Eu tinha medo que ela deixasse de
ser a Maria João que eu amo. Mais medo ainda tinha que ela deixasse de me amar.
A primeira vez que a vi, poucas horas depois da cirurgia, no remanso dos
cuidados intensivos, perguntei-lhe se ela me reconhecia. E ela recuou a cabeça
ligada, fez uns olhos de surpresa repugnante e perguntou, com convencimento:
"Mas quem é o senhor?"
Nem sequer foi o sentido de humor a primeira coisa
a regressar. Nunca se foi embora. A Maria João não recuperou: manteve-se. O
milagre não lhe era exterior. O milagre é ela. Ela e todas as pessoas de quem
ela gosta, que gostam dela.
Eu bem que tento guardá-la como um segredo.
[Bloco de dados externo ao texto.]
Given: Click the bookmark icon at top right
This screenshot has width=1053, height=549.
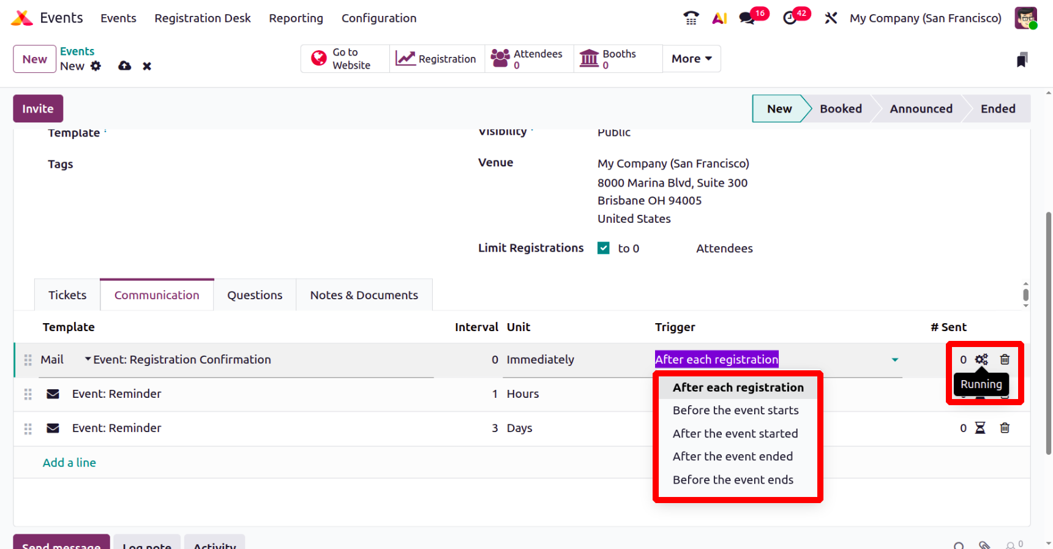Looking at the screenshot, I should (x=1021, y=60).
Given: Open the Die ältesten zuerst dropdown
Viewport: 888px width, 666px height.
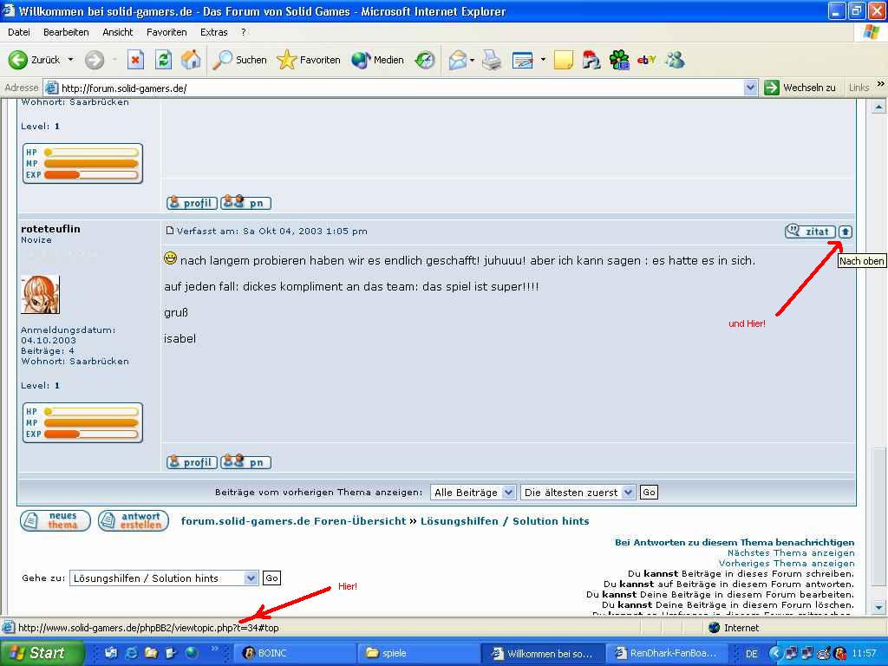Looking at the screenshot, I should [578, 493].
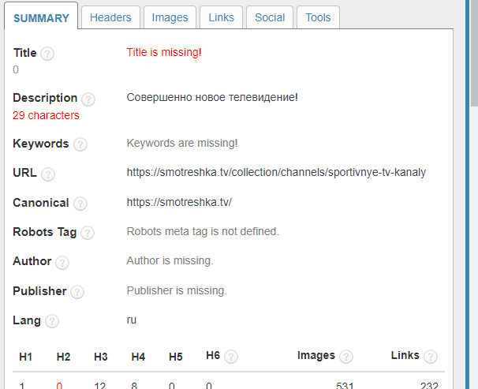
Task: Click help icon next to Canonical
Action: tap(80, 204)
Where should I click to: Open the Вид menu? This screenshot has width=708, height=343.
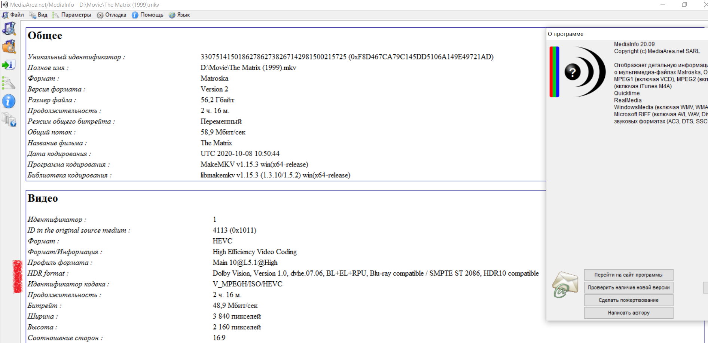pyautogui.click(x=39, y=15)
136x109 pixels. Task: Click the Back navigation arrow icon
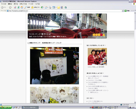(x=2, y=7)
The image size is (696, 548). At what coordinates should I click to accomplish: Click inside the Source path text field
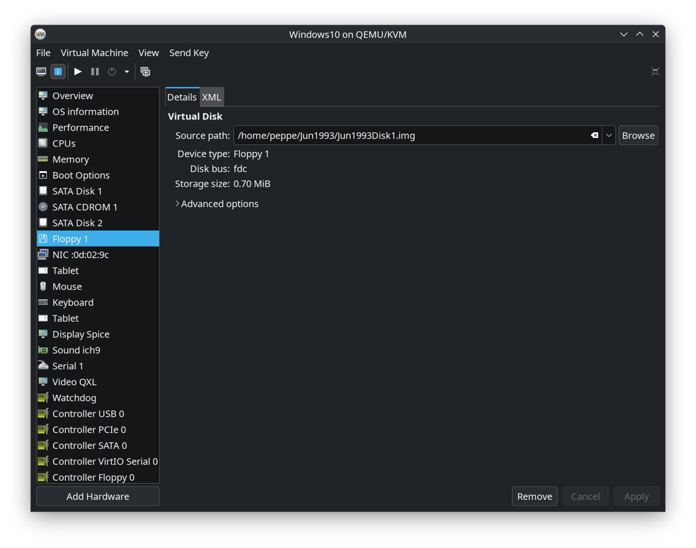406,136
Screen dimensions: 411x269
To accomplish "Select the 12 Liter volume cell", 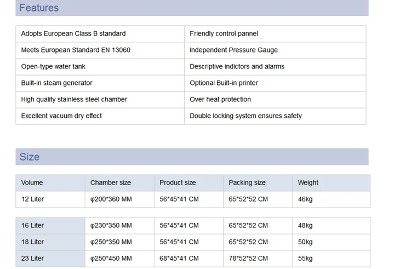I will [x=33, y=199].
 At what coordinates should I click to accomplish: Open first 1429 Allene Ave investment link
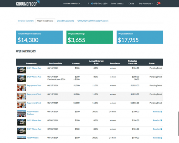click(x=34, y=68)
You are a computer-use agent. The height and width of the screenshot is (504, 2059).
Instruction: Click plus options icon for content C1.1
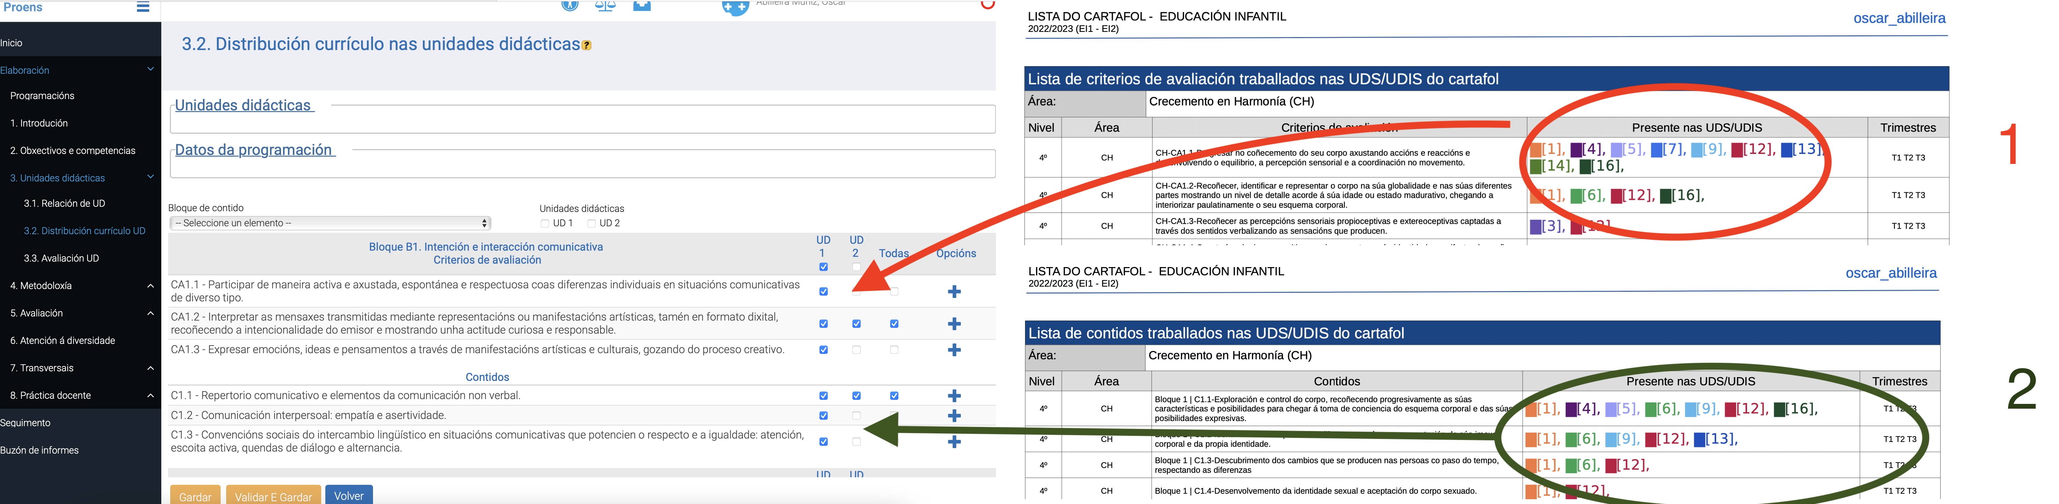click(x=954, y=395)
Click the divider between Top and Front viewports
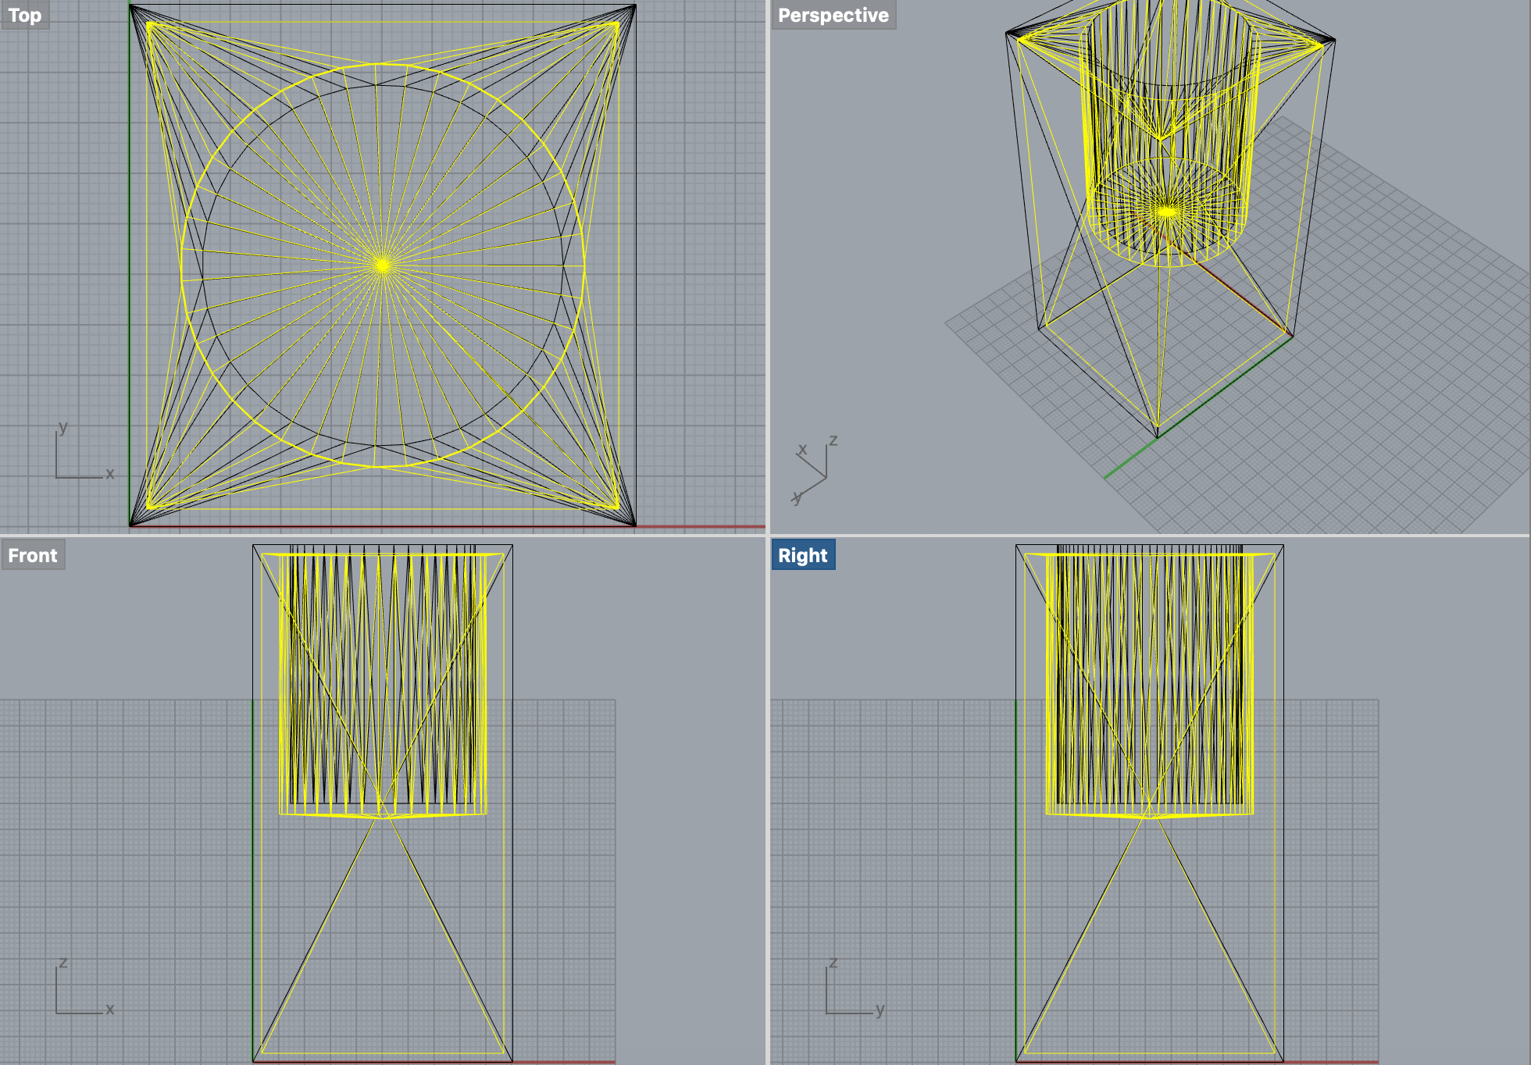The height and width of the screenshot is (1065, 1531). [383, 535]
Mas só estou bem, quando tenho a sorte de ouvi-la e a vê-la e a vivê-la.
Escrever sobre ela é a coisa mais fácil que faço: é uma preguiça e um prazer,
como se conseguisse enganar quem me lê. É virar as costas ao mundo, que vai tão
mal. Mas que é um mundo que ainda contém a Maria João, a pessoa que eu amo, que
ainda aceita o amor que lhe tenho. Que cresce, ao contrário do cabrão do cancro,
previsivelmente, certamente, sem fazer mal; fazendo bem.
Meu grande amor:
seja de que maneira for, continua. Mesmo deixando de gostar de mim. Mas
continua. Vive!» (Miguel Esteves Cardoso)
ate' choro...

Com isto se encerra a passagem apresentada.